La realidad inmediata es que, como se hizo con las Farc, los diálogos avanzan en medio de la confrontación armada. Eso es conveniente en la medida en que el Ejército Nacional pueda dar golpes certeros a los frentes del Eln que se mantienen activos y amenazantes en varias regiones, sobre todo en las áreas del nororiente colombiano y del Chocó. Al mismo tiempo, hay que evitar que los más radicales de ese grupo puedan seguir dejando estelas de dolor y muerte en los lugares en que hacen presencia. En tal forcejeo el Estado colombiano no puede ceder absolutamente en nada. 
En lo relacionado con el desminado, los miembros del Eln asumen el compromiso de empezar a limpiar con su ayuda las zonas en las que han sembrado estos artefactos durante el conflicto con esa guerrilla, pero más importante aún es que reconozcan que el DIH es el mecanismo a implementar para el desmonte de esa organización, lo que implica así mismo, un reconocimiento político. Ahora bien, estos dos pasos podrían implicar la aceptación de crímenes de lesa humanidad por miembros de esa guerrilla, lo que solo se verá convertido en realidad en el momento de su desmovilización y reinserción a la sociedad.
También hay que exigirle al Eln que devuelva a todos los secuestrados que siguen en su poder, que le ponga punto final a la extorsión y que deje de cometer atentados que en muchas ocasiones afectan principalmente a civiles desarmados. Así que más que celebrar porque en apenas seis semanas de diálogos se alcanzaron dos avances, lo que se debe hacer es llevarlos a comprometerse a dejar de delinquir, que no seguirán afectando los derechos humanos, que retornará la tranquilidad a las regiones en las que hacen presencia, que abandonarán el narcotráfico y que se demuestre que hay unidad de criterio en las filas del Eln para desescalar el conflicto realmente.
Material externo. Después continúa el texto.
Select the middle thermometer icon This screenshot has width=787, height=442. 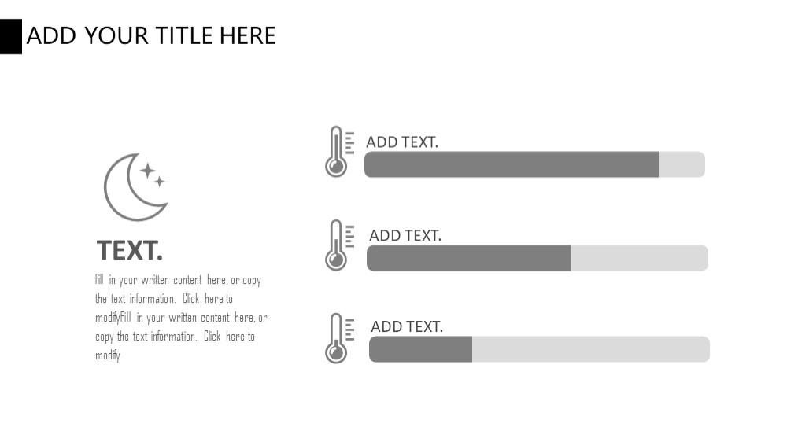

Ya se cuenta con un acuerdo con las Farc que debe servir de base a todo lo que pueda concertarse con los jefes del Eln, quienes deben entender que las posibilidades de negociación del Gobierno cuentan con ese marco, del que no pueden salirse, ya que cualquier otra decisión por fuera recibiría el rechazo vehemente de la sociedad colombiana. Además, lo que requiere el país para empezar a creer en el éxito de este proceso es que el Eln ofrezca gestos de paz, actos que evidencien que asumen la franca determinación de dejar atrás la violencia.